#### WORK INSTRUCTION
Pick out the lines below that include the string "chart".

#### GIVEN ENTRIES
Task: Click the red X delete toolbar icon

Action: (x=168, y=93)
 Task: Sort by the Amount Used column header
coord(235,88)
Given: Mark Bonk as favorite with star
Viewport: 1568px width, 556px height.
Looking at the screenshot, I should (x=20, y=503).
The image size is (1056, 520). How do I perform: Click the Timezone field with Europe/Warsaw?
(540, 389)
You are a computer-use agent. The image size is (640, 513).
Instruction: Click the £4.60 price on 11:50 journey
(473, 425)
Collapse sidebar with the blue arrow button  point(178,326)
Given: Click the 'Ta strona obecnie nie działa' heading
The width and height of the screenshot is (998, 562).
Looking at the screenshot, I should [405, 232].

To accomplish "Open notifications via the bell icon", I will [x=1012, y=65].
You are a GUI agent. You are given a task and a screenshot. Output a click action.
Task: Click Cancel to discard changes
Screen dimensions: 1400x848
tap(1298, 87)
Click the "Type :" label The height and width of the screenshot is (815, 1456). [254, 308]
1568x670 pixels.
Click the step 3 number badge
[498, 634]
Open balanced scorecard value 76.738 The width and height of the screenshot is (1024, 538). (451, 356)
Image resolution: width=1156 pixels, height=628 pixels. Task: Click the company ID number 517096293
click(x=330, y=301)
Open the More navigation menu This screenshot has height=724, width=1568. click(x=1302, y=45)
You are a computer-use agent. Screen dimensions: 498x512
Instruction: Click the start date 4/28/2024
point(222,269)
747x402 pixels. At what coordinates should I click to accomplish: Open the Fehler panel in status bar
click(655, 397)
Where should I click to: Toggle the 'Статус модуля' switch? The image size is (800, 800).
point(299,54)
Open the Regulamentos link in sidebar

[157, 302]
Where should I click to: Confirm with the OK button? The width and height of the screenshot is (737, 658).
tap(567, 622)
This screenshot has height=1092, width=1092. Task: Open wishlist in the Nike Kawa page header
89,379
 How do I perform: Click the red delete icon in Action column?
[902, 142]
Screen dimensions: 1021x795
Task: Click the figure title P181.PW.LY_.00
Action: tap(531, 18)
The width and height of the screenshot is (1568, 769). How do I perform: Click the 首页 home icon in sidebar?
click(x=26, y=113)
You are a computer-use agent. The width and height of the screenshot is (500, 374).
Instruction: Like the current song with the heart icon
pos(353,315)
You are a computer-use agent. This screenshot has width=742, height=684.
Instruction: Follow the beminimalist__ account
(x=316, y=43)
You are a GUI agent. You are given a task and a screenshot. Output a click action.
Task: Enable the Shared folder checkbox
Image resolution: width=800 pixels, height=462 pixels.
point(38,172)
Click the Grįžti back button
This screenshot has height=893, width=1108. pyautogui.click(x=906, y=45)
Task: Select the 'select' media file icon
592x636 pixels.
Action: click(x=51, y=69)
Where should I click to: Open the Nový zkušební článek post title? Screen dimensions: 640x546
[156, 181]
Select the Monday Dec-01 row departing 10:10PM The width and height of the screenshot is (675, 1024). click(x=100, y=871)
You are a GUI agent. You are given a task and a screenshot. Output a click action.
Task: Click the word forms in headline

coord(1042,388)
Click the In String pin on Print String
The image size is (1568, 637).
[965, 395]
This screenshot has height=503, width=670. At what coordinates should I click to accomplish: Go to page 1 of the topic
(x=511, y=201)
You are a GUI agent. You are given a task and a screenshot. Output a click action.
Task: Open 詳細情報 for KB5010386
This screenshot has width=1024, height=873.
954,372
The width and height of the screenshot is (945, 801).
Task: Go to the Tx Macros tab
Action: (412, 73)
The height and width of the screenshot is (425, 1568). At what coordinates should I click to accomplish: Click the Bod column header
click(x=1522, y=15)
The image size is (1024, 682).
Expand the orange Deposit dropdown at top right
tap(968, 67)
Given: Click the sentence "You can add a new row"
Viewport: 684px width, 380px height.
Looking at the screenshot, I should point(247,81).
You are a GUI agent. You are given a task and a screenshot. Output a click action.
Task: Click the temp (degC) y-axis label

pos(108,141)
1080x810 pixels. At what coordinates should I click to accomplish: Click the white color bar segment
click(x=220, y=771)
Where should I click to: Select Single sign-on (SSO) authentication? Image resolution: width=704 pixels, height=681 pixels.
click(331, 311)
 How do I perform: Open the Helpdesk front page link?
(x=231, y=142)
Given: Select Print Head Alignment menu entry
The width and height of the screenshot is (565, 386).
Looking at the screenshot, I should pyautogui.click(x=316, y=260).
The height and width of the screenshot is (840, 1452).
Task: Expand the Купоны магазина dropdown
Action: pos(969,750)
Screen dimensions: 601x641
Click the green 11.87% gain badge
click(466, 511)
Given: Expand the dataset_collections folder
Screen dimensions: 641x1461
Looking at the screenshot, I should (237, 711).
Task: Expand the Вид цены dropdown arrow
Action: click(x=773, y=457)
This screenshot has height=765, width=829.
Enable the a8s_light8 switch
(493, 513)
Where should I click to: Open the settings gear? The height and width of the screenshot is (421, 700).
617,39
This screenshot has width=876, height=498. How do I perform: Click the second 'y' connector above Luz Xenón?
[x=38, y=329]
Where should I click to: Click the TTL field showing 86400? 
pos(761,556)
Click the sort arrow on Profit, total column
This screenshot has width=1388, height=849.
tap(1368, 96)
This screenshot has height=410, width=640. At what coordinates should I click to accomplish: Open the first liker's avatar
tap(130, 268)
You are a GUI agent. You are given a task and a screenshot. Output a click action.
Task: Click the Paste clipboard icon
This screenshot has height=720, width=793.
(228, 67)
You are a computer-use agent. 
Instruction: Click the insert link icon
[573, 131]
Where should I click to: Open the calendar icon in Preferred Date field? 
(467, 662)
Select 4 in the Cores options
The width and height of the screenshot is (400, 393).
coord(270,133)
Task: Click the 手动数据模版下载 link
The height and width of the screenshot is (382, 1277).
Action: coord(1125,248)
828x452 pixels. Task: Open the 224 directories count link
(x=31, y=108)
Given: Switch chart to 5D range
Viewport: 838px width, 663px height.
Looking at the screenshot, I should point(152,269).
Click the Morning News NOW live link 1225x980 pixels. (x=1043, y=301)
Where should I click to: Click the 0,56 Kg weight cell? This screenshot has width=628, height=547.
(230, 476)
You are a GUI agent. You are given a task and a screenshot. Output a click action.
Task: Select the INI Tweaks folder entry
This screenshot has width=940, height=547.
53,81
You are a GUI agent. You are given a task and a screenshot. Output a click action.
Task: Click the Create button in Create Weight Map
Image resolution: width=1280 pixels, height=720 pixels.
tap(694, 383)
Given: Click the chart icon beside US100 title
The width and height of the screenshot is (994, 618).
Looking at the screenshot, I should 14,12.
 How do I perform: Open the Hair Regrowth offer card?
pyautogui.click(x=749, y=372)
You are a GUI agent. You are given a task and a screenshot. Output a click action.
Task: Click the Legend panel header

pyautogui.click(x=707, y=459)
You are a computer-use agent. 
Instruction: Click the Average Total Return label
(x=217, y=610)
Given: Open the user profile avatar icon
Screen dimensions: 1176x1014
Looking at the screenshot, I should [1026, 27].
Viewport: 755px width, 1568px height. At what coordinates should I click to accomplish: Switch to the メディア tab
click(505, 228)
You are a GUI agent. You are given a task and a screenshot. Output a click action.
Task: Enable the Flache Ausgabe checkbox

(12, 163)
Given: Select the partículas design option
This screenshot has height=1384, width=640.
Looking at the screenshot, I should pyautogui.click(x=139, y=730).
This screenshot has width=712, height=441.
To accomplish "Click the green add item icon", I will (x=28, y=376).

#### ANSWER TO THIS EXERCISE
Given: Switch chart to 5D range
Given: Click the chart icon beside US100 title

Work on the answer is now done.